__Work instructions__. Please give back, word for word, only the lines starting at the one containing "Click the divider line above the gray bar" and ending at the one containing "You are a computer-use agent. Viewport: 786px" within the material below.
§ §
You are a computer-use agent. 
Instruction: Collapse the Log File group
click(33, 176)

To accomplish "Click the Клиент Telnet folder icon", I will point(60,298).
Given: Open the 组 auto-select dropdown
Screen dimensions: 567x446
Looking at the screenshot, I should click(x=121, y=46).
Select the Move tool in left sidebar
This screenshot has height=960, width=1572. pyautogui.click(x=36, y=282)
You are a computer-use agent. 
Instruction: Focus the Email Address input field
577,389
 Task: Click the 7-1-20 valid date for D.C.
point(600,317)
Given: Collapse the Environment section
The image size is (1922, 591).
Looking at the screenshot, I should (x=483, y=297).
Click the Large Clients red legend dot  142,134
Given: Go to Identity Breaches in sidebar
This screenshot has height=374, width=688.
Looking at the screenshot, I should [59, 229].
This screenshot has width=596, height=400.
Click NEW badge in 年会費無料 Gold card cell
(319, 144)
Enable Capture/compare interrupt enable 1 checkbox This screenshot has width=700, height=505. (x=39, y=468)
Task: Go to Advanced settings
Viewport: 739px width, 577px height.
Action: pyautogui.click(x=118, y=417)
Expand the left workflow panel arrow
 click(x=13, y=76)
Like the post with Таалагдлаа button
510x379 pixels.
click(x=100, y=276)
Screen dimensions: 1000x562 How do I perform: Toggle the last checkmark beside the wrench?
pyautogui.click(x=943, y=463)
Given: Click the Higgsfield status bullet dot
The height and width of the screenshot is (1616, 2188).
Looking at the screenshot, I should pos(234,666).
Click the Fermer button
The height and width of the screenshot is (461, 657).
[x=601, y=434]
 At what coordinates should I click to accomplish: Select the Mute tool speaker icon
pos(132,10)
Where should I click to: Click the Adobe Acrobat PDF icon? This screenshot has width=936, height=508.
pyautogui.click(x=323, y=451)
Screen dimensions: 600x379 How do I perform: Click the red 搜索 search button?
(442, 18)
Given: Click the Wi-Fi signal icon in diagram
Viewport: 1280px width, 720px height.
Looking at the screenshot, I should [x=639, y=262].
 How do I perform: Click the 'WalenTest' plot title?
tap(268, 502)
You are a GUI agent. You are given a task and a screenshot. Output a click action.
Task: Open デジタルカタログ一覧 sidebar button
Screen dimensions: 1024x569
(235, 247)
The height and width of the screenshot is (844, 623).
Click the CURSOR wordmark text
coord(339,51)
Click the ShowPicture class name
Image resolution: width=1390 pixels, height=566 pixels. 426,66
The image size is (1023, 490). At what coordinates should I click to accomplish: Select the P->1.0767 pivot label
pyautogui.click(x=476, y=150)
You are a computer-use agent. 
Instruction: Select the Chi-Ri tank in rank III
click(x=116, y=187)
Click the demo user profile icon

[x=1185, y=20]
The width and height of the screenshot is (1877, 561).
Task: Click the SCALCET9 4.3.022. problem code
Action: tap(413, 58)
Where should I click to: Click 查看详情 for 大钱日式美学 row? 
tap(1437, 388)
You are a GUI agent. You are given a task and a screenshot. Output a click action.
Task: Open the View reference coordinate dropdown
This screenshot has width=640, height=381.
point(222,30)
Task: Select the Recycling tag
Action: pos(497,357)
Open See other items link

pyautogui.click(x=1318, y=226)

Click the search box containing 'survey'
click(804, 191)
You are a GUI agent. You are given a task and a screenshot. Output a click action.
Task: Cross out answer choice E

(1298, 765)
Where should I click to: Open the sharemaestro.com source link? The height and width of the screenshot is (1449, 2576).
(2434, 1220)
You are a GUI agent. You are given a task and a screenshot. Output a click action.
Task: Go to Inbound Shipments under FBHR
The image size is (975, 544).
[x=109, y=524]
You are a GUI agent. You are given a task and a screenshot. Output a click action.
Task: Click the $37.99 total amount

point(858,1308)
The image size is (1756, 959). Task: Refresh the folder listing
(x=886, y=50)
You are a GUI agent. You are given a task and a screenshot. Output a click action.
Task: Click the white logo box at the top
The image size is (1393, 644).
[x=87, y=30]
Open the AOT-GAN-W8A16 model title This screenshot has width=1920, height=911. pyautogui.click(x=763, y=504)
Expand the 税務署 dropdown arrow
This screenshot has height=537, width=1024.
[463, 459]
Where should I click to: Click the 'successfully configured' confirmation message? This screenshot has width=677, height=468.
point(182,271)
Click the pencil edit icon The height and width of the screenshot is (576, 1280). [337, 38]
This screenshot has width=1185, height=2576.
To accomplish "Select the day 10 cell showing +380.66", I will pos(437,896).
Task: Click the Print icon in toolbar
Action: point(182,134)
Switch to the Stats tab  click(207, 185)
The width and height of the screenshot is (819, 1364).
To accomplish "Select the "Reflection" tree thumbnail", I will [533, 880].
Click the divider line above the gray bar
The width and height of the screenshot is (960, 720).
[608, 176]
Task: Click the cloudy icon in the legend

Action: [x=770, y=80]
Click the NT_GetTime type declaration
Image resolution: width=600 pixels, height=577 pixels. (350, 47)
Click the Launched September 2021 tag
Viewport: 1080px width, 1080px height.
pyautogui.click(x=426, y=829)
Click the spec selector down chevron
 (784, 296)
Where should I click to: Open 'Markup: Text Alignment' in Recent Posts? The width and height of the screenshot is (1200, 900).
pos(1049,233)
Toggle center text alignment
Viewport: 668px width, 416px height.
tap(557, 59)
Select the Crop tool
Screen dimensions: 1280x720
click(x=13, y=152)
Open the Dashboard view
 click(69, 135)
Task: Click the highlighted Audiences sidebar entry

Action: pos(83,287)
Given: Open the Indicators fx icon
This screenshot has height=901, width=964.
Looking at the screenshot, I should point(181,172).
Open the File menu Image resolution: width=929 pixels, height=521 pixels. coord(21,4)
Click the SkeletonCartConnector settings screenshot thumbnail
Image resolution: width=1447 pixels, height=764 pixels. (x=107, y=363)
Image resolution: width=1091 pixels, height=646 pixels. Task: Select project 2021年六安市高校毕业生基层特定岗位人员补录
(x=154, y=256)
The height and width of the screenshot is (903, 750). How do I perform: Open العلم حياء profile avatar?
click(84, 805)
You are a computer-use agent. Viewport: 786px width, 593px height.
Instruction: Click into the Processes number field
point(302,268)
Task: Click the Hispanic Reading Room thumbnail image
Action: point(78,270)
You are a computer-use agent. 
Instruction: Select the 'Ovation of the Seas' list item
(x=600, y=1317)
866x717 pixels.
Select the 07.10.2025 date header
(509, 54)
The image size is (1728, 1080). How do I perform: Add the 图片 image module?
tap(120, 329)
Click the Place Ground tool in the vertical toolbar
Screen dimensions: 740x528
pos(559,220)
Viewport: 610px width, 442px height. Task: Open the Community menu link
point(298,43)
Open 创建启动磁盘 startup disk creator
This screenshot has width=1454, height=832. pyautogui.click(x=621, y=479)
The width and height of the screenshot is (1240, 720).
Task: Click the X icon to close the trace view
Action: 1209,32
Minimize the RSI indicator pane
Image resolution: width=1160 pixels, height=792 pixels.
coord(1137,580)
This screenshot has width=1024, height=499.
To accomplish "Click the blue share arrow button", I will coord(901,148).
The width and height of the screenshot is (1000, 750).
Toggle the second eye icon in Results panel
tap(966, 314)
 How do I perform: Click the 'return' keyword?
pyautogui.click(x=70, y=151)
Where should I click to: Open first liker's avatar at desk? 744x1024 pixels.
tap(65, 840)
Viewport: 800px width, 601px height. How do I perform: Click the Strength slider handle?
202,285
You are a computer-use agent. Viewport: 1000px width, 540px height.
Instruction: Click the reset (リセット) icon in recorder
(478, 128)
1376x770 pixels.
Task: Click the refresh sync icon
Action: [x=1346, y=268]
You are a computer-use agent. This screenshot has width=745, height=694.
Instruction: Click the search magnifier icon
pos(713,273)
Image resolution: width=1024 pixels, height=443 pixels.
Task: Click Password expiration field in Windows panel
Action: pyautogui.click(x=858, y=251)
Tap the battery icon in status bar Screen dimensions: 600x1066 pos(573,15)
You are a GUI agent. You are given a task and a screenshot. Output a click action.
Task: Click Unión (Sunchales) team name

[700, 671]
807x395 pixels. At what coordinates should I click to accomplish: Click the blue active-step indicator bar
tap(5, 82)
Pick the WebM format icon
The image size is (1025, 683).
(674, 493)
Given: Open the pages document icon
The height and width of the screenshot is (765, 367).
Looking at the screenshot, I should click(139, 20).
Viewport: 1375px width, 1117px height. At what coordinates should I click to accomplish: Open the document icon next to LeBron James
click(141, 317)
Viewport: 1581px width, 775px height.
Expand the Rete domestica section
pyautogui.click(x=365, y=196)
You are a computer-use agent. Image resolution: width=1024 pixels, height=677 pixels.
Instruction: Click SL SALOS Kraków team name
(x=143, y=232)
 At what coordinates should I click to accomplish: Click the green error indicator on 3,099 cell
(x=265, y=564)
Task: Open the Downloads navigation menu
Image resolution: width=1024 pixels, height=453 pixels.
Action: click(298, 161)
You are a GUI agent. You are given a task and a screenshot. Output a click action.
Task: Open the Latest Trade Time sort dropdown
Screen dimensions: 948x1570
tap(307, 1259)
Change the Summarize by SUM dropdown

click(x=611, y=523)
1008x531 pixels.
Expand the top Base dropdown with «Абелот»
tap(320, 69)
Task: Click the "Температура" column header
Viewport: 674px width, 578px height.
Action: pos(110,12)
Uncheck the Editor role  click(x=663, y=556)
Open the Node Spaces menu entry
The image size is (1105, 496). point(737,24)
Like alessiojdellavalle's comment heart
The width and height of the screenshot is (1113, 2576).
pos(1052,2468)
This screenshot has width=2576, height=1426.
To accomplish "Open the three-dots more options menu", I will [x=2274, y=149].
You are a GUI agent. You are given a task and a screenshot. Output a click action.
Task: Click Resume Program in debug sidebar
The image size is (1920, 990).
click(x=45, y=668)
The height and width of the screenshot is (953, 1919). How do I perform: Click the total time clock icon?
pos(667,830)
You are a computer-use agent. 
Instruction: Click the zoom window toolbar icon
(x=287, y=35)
§ §
__Answer box__.
Click the divider line above the gray bar
The width and height of the screenshot is (960, 720).
[608, 176]
Task: Click the cloudy icon in the legend

Action: [x=770, y=80]
Click the NT_GetTime type declaration
Image resolution: width=600 pixels, height=577 pixels. (350, 47)
Click the Launched September 2021 tag
Viewport: 1080px width, 1080px height.
pyautogui.click(x=426, y=829)
Click the spec selector down chevron
 (784, 296)
Where should I click to: Open 'Markup: Text Alignment' in Recent Posts? The width and height of the screenshot is (1200, 900).
pos(1049,233)
Toggle center text alignment
Viewport: 668px width, 416px height.
tap(557, 59)
Select the Crop tool
Screen dimensions: 1280x720
click(x=13, y=152)
Open the Dashboard view
 click(69, 135)
Task: Click the highlighted Audiences sidebar entry

Action: pos(83,287)
Given: Open the Indicators fx icon
This screenshot has height=901, width=964.
Looking at the screenshot, I should point(181,172).
Open the File menu Image resolution: width=929 pixels, height=521 pixels. coord(21,4)
Click the SkeletonCartConnector settings screenshot thumbnail
Image resolution: width=1447 pixels, height=764 pixels. (x=107, y=363)
Image resolution: width=1091 pixels, height=646 pixels. Task: Select project 2021年六安市高校毕业生基层特定岗位人员补录
(x=154, y=256)
The height and width of the screenshot is (903, 750). How do I perform: Open العلم حياء profile avatar?
click(84, 805)
You are a computer-use agent. Viewport: 786px width, 593px height.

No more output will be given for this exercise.